Tom Pisello: The ROI Guy

Thursday, November 12, 2009

Making it rain with Cloud Computing from Microsoft

To coincide with the launch of Windows Azure Platform at Microsoft's PDC conference in Los Angeles, Alinean has been researching weather this new Cloud Computing platform from Microsoft can deliver tangible benefits and a solid return on investment (ROI).

Interviewing several early adoptors of Windows Azure worldwide revealed not surprisingly that the Windows Azure Platform can help organizations reduce capital investment requirements, and drive operational cost savings in managing and supporting servers, power and cooling and datacenter space costs. As less resources are available in many of the organizations, the ability to leverage these resources for the most important tasks, while relying on the cloud for day to day operations was important.

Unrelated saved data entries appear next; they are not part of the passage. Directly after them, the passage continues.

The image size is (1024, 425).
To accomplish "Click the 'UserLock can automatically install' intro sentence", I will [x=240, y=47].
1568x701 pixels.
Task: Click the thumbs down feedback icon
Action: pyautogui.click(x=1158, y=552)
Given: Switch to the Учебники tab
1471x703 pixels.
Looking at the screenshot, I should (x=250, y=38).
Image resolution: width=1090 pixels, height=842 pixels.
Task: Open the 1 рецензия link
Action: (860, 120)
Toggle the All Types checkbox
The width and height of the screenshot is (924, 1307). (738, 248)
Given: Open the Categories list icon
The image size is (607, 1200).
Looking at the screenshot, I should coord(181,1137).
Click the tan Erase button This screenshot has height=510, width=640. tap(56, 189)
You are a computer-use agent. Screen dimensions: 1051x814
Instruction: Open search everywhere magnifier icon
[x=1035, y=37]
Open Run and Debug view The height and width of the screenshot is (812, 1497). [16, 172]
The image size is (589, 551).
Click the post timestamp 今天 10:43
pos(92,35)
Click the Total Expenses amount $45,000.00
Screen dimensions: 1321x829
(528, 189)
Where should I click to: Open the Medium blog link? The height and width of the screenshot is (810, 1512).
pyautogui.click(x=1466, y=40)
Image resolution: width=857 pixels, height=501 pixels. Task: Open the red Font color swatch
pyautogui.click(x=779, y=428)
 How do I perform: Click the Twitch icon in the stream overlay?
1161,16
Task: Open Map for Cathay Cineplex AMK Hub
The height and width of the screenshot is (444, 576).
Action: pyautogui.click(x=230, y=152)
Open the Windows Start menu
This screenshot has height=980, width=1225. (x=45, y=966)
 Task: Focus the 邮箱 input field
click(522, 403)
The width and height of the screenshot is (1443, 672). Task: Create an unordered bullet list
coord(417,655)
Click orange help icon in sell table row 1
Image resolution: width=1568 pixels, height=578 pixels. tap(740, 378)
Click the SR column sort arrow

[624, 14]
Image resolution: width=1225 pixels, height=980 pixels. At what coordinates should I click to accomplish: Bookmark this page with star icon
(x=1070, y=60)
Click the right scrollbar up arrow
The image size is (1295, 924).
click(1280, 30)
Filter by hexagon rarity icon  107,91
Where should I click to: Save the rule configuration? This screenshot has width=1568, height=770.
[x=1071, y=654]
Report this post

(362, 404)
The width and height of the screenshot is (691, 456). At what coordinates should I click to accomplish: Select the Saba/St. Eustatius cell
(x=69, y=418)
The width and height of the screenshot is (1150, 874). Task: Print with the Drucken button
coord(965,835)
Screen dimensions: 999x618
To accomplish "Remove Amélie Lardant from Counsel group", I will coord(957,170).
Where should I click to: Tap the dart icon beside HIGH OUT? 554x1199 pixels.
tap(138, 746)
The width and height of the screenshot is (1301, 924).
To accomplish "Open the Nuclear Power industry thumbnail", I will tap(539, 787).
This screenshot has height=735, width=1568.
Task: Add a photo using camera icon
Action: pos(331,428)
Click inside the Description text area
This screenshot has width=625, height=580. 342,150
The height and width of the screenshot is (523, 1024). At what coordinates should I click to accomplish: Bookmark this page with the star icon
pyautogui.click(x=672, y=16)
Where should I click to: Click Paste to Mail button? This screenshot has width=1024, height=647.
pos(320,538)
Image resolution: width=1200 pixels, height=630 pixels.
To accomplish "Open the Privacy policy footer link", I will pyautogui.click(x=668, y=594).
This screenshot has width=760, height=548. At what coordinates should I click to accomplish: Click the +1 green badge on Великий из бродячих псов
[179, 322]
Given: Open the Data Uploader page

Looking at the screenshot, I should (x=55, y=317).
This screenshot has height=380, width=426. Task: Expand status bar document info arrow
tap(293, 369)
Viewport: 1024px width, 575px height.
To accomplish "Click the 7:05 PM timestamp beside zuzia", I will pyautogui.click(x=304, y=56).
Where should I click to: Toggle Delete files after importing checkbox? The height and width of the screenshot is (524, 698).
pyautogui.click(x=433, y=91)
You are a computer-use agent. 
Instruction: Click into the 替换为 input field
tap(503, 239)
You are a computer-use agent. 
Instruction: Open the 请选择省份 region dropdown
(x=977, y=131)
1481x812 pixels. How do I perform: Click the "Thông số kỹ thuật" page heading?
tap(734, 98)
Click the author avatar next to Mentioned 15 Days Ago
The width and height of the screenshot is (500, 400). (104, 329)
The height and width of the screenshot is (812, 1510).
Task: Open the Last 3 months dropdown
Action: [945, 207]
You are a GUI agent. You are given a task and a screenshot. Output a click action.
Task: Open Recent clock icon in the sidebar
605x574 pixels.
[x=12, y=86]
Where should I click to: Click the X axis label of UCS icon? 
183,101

Even though cost savings and resource focus were important, most early adoptors cited the less tangible aspects of the Windows Azure Platform as primary drivers, for example:

  1. agility to react faster to growth demands than they could with a Physsical vs. Cloud infrastructure
  2. scalability to grow without boundaries of resources / space
  3. capability to launch applications faster
  4. reachability to have datacenters in key locations without having to build-out or colocate assets in these regions

In our tangible value assessment of Windows Azure Platform, we found that it can deliver:
  • 40-70% savings over non-virtualized on-premises server farms
  • 10-15% savings over virtualized on-premises servers
  • 75% or more savings for burstable computing environments, where compute power is needed for short periods of time during each day, week, month, quarter or seasonal.
As every environment is unique, we embodied this research into an on-line tool so that organizations can:
  1. Answer a few questions about their application and needs
  2. Be provided with guidance as to the size of the Windows Azure environment
  3. Receive a pricing estimate as to the cost of Windows Azure Platform services
  4. Obtain a total cost of ownership (TCO) comparison of on-premises vs. Windows Azure Platform
  5. Review all assumptions to fine tune the analysis for unique opportunities and expectations (no black boxes here).
The result of using the tool is a Word / PPT report about your unique opportunities and potential return on investment.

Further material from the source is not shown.